17 September 2004
Six: Private G. H. Seal, The York and Lancaster Regiment, late Royal West Kent Regiment, who was a successful sniper in the North West Europe operations, gaining a bravery commendation from his C.O.: he was killed in action near Antwerp on 29 September 1944, in the same action that Corporal J. W. Harper won a posthumous V.C.
General Service 1918-62, 1 clasp, Palestine (6342832 Pte., R.W. Kent R.); 1939-45 Star; Africa Star, clasp, 8th Army; France and Germany Star; Defence and War Medals, the first with original card box of issue in registered envelope, extremely fine (6) £400-500
George Henry Seal, who was educated at Lillian Road School, Ramsgate, enlisted in the Royal West Kent Regiment in December 1933, aged 20 years. He subsequently witnessed active service with the 1st Battalion in Palestine during 1938-39, one newspaper source stating that his unit was in several skirmishes with Arab tribesmen, including the occasion they wiped-out a terrorist gang that had attacked a lorry transporting Jews; on another occasion two of his comrades were shot dead as they went to draw water from a local pool.
Seal was next posted to Malta, where the Battalion quickly found itself embroiled in the defence of the “George Cross Island”, working as it did on aerodrome defence until coming home in June 1943. As the same newspaper source would afterwards recount, ‘Private Seal saw life with a capital L.’ during the famous siege, and ‘helped to bring down many raiding aircraft.’ He was, moreover, employed on the distinctly dangerous task of unloading newly arrived ships at the height of the siege, ‘working hard in the hold and wondering every moment if a bomb would hit the vessel.’
Having departed Malta, the Battalion arrived in North Africa, where it served in operations with the 8th Army, but afterwards Seal returned home and was transferred to the 2nd Battalion, East Surrey Regiment. Then in July 1944, as the invasion of occupied Europe got under way, Seal was again transferred, this time to the Hallamshire Battalion of the York and Lancaster Regiment.

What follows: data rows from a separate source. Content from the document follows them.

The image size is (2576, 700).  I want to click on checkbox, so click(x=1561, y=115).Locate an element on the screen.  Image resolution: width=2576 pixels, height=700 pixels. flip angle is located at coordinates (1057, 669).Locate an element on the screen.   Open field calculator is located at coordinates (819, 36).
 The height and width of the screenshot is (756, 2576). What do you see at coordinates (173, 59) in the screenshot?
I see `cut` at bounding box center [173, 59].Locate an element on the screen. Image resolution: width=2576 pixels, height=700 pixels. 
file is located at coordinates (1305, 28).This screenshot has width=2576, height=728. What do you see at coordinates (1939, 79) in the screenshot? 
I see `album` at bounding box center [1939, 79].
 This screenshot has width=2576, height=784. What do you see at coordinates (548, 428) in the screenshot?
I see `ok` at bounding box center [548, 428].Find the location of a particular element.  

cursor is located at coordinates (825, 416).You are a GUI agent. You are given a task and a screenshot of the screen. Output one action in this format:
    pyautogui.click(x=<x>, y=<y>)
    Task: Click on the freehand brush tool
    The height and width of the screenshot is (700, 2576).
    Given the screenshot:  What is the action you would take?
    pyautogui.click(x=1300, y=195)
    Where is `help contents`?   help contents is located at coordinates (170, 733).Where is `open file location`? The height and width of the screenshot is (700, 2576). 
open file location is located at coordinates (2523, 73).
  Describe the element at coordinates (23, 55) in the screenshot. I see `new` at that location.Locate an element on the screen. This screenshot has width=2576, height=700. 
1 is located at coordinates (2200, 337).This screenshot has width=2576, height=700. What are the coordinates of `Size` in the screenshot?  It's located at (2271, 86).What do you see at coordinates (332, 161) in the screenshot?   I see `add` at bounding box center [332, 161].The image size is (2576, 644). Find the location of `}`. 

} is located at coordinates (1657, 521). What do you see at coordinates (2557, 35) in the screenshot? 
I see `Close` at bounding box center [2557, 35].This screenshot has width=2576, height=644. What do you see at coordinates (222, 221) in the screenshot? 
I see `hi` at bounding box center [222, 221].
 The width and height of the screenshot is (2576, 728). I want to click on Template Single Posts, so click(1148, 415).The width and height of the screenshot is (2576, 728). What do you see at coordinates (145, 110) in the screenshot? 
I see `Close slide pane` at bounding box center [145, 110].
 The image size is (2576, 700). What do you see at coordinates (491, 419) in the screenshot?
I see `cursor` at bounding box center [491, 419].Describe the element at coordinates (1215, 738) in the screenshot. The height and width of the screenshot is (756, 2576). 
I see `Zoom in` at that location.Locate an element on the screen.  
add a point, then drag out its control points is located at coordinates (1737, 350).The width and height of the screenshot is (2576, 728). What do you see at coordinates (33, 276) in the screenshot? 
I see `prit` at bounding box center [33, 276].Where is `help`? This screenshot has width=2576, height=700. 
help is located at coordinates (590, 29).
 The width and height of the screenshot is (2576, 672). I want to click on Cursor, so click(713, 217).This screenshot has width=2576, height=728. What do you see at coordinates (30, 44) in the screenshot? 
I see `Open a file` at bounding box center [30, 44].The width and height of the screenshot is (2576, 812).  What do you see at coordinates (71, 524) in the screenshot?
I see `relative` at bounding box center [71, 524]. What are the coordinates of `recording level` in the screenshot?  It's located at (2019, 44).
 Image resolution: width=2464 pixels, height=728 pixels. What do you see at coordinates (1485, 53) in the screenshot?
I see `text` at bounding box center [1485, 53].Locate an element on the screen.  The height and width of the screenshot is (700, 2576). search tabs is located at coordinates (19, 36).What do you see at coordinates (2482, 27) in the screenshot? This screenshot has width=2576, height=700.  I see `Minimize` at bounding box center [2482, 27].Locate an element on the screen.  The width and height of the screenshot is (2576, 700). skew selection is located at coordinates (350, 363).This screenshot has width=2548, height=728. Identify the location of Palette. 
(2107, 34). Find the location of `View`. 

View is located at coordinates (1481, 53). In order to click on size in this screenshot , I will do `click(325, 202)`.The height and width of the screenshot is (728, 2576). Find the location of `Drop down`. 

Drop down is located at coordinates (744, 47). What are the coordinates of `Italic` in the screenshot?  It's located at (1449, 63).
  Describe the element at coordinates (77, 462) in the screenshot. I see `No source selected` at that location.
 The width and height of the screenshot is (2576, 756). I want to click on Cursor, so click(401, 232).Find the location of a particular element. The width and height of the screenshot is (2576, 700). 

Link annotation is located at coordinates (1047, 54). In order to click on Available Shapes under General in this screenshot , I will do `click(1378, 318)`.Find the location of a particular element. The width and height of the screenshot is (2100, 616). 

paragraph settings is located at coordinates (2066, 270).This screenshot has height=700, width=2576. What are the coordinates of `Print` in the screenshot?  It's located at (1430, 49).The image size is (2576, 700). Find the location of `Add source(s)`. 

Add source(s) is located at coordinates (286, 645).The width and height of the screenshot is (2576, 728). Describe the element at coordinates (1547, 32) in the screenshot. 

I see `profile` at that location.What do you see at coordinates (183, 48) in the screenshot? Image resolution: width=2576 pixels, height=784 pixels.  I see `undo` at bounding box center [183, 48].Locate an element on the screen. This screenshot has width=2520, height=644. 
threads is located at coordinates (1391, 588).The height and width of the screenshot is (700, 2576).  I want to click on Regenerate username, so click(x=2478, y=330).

He subsequently served with distinction in the Allied advance and was awarded a commendation card by the Lieutenant-Colonel Commanding the Hallamshires, ‘for gallantry in action in France and Belgium during 1944.’ And, as evidenced by the following letter from his Company Commander, sent to his widow after his death in action on 29 September 1944, during the attack on Depot de Mendicite, he accounted for a number of the enemy with his marksmanship:
‘Your husband was perhaps the best soldier in my company. He had been a sniper and had done some wonderful work. The day before he was killed he had crawled some distance into the enemy line and shot several Germans. The next day he was hit by a piece of shrapnel from a mortar and died soon after. Not only was he a good soldier but he was liked by everyone and everyone knew him. He is a great loss to us ...’
What this letter understandably avoids to mention is that another Hallamshire who fell in the very same attack, Corporal John Harper, was in the process of being successfully recommended for a posthumous V.C. His extraordinary citation is a fitting memorial to the Hallamshires’ bold assault that day, and makes frequent mention of the devastating mortar fire that killed Seal. More importantly, in terms of establishing just how close Seal was to his gallant Corporal as he unknowingly went about winning the V.C., is the following fact: Both men are buried side by side in graves 15 and 16 at the Leopoldsville War Cemetery, north-east of Brussels.
Sold with a quantity of original documentation, including the recipient’s commendation card, signed by the C.O. of the Hallamshires, Lieutenant-Colonel T. Hart-Dyke, D.S.O., and his related forwarding letter to Seal’s widow, in which he confesses his regret that men like her husband were never decorated due to the allocation of awards, dated 27 December 1944; War Office forwarding letter for the G.S.M. for Palestine, also dated in 1944; and the above quoted local newspaper cutting.